#### Exercise data
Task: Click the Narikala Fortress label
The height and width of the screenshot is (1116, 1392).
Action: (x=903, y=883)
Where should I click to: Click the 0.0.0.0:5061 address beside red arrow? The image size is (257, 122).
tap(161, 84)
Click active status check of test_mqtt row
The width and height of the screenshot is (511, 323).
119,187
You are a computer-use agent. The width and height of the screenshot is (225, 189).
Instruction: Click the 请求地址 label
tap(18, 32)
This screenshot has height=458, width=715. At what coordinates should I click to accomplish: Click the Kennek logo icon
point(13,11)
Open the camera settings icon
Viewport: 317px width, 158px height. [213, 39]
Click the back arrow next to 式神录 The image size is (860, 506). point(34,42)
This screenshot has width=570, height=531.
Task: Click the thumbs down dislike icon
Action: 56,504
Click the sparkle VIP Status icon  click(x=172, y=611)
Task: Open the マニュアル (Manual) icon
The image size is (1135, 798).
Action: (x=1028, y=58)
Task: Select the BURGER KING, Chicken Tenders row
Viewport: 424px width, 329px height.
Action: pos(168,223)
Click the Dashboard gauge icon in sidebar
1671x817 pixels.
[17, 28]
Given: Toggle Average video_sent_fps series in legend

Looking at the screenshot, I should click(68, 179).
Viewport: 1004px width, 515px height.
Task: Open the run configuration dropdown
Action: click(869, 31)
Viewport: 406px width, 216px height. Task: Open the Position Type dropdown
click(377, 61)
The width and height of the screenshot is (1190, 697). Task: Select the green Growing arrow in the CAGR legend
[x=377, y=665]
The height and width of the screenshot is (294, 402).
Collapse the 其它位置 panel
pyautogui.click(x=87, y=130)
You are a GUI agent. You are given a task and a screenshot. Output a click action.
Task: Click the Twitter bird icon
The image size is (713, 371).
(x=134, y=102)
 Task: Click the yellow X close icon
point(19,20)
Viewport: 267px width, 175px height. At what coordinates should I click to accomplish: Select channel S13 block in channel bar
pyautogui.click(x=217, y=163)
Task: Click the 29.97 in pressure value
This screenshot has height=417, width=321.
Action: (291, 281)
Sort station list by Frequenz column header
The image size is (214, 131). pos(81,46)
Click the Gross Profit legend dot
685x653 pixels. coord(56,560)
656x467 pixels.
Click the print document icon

#### Brief
Please retype the items above, keeping every line the same.

#### Final result
Task: Click the Narikala Fortress label
The height and width of the screenshot is (1116, 1392).
Action: (x=903, y=883)
Where should I click to: Click the 0.0.0.0:5061 address beside red arrow? The image size is (257, 122).
tap(161, 84)
Click active status check of test_mqtt row
The width and height of the screenshot is (511, 323).
119,187
You are a computer-use agent. The width and height of the screenshot is (225, 189).
Instruction: Click the 请求地址 label
tap(18, 32)
This screenshot has height=458, width=715. At what coordinates should I click to accomplish: Click the Kennek logo icon
point(13,11)
Open the camera settings icon
Viewport: 317px width, 158px height. [213, 39]
Click the back arrow next to 式神录 The image size is (860, 506). point(34,42)
This screenshot has width=570, height=531.
Task: Click the thumbs down dislike icon
Action: 56,504
Click the sparkle VIP Status icon  click(x=172, y=611)
Task: Open the マニュアル (Manual) icon
The image size is (1135, 798).
Action: (x=1028, y=58)
Task: Select the BURGER KING, Chicken Tenders row
Viewport: 424px width, 329px height.
Action: pos(168,223)
Click the Dashboard gauge icon in sidebar
1671x817 pixels.
[17, 28]
Given: Toggle Average video_sent_fps series in legend

Looking at the screenshot, I should click(68, 179).
Viewport: 1004px width, 515px height.
Task: Open the run configuration dropdown
Action: click(869, 31)
Viewport: 406px width, 216px height. Task: Open the Position Type dropdown
click(377, 61)
The width and height of the screenshot is (1190, 697). Task: Select the green Growing arrow in the CAGR legend
[x=377, y=665]
The height and width of the screenshot is (294, 402).
Collapse the 其它位置 panel
pyautogui.click(x=87, y=130)
You are a GUI agent. You are given a task and a screenshot. Output a click action.
Task: Click the Twitter bird icon
The image size is (713, 371).
(x=134, y=102)
 Task: Click the yellow X close icon
point(19,20)
Viewport: 267px width, 175px height. At what coordinates should I click to accomplish: Select channel S13 block in channel bar
pyautogui.click(x=217, y=163)
Task: Click the 29.97 in pressure value
This screenshot has height=417, width=321.
Action: (291, 281)
Sort station list by Frequenz column header
The image size is (214, 131). pos(81,46)
Click the Gross Profit legend dot
685x653 pixels. coord(56,560)
656x467 pixels.
Click the print document icon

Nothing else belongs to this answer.